■ ACTIVITY
Please find the line that holds "This screenshot has" below and reproduce it, along with every line after it through the end, exactly and without pictures.

○ ○ ○ ○

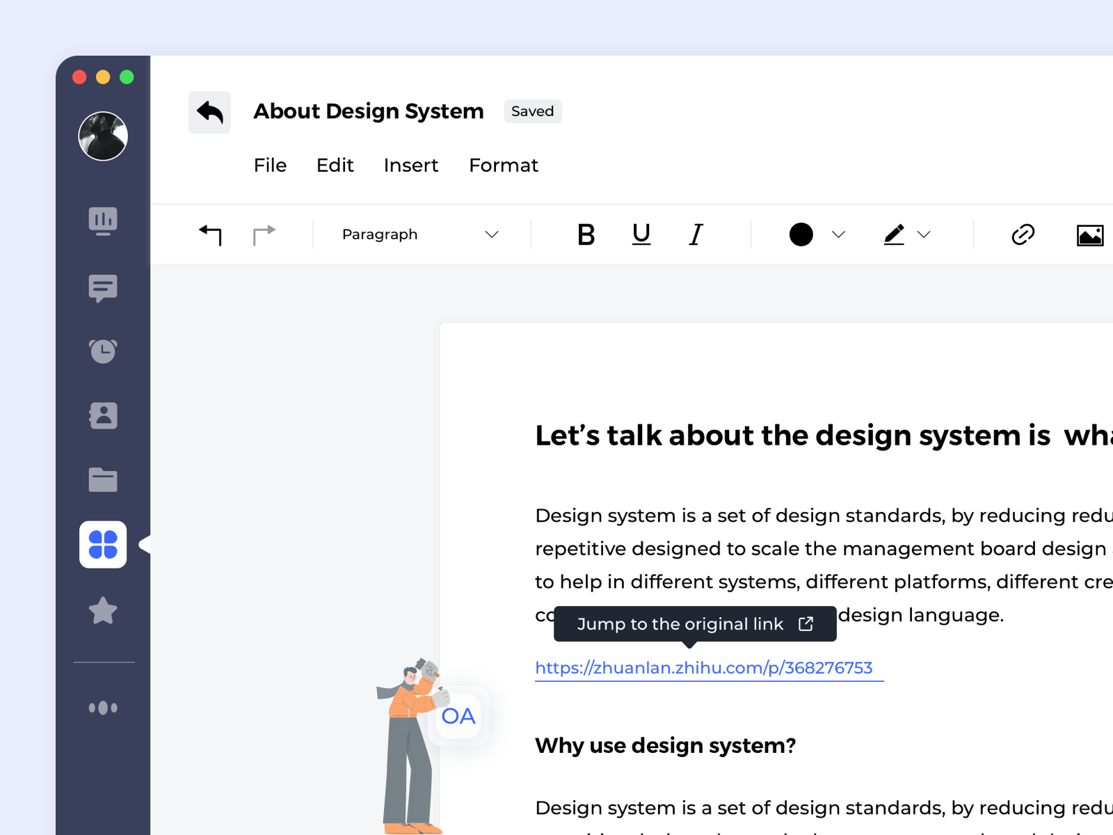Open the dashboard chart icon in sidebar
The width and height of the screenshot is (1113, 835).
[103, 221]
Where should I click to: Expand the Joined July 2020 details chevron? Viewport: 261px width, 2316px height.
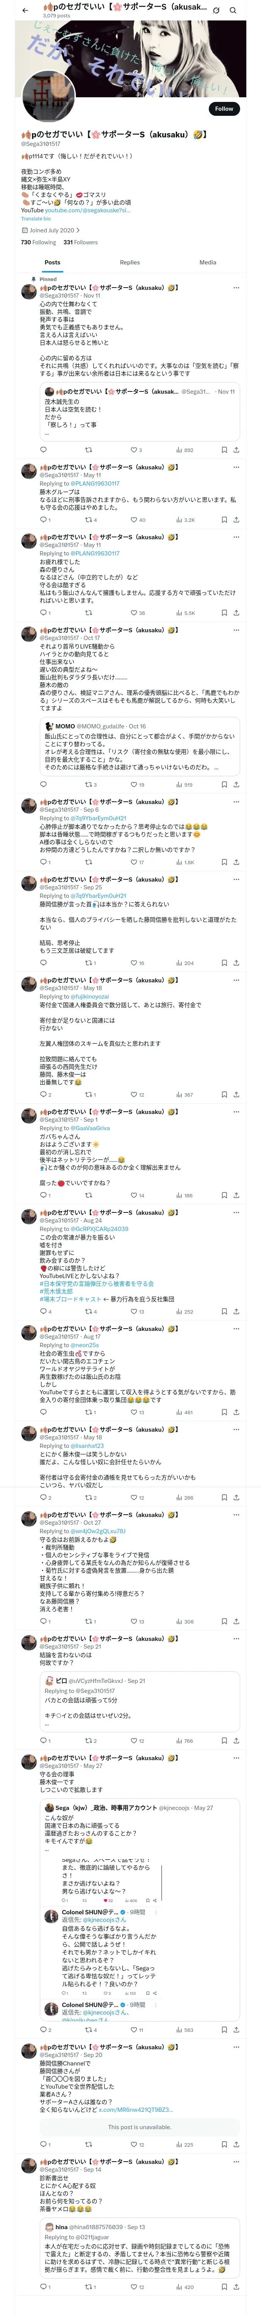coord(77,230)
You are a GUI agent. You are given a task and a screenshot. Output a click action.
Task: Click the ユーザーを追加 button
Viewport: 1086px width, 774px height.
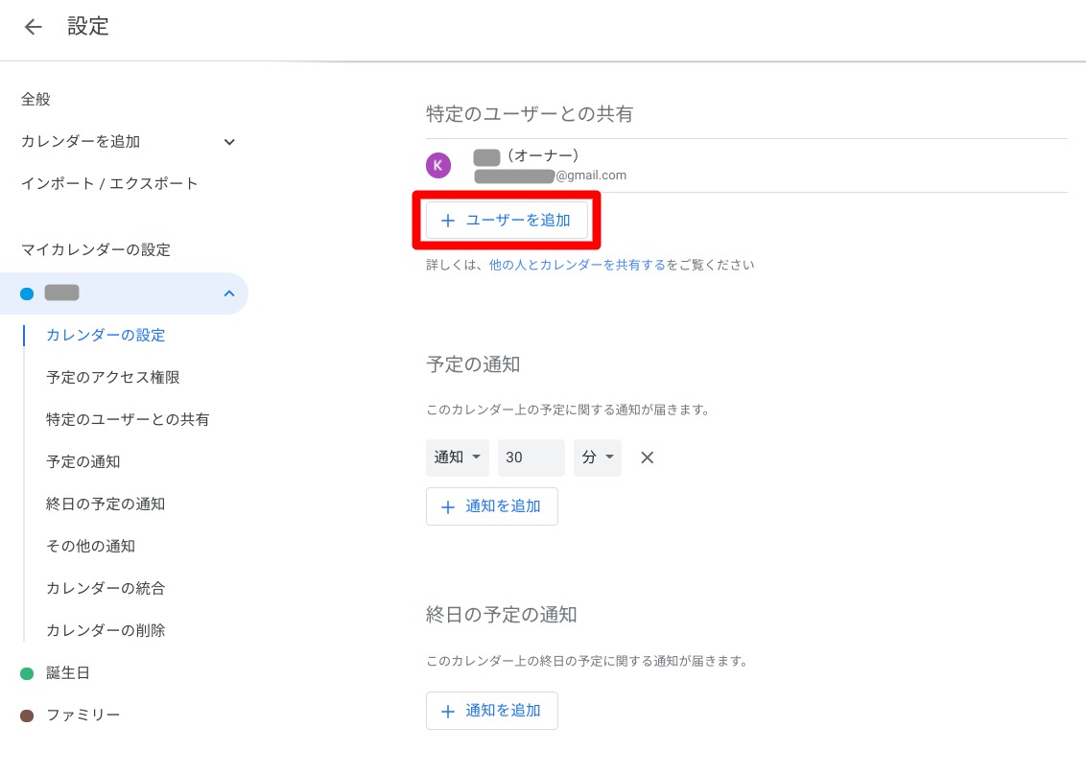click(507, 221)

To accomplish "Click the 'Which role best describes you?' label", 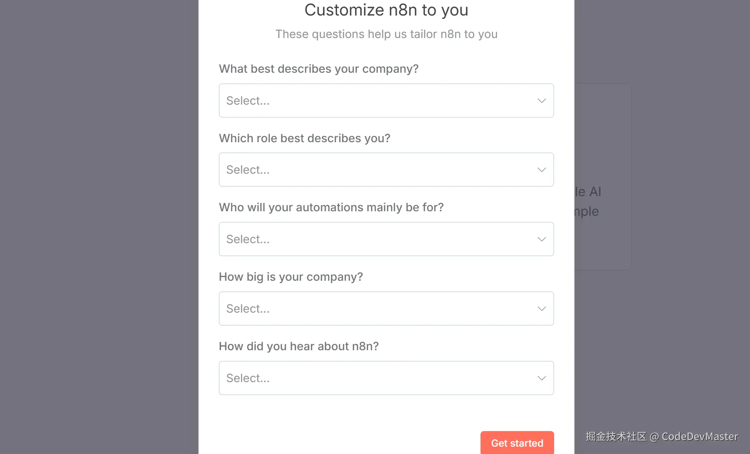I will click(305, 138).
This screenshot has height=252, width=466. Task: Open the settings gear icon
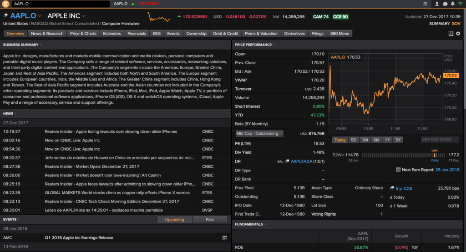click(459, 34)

○ ○ ○ ○

■ REPLY TO THE TASK
This screenshot has height=252, width=466. Task: Open the settings gear icon
click(459, 34)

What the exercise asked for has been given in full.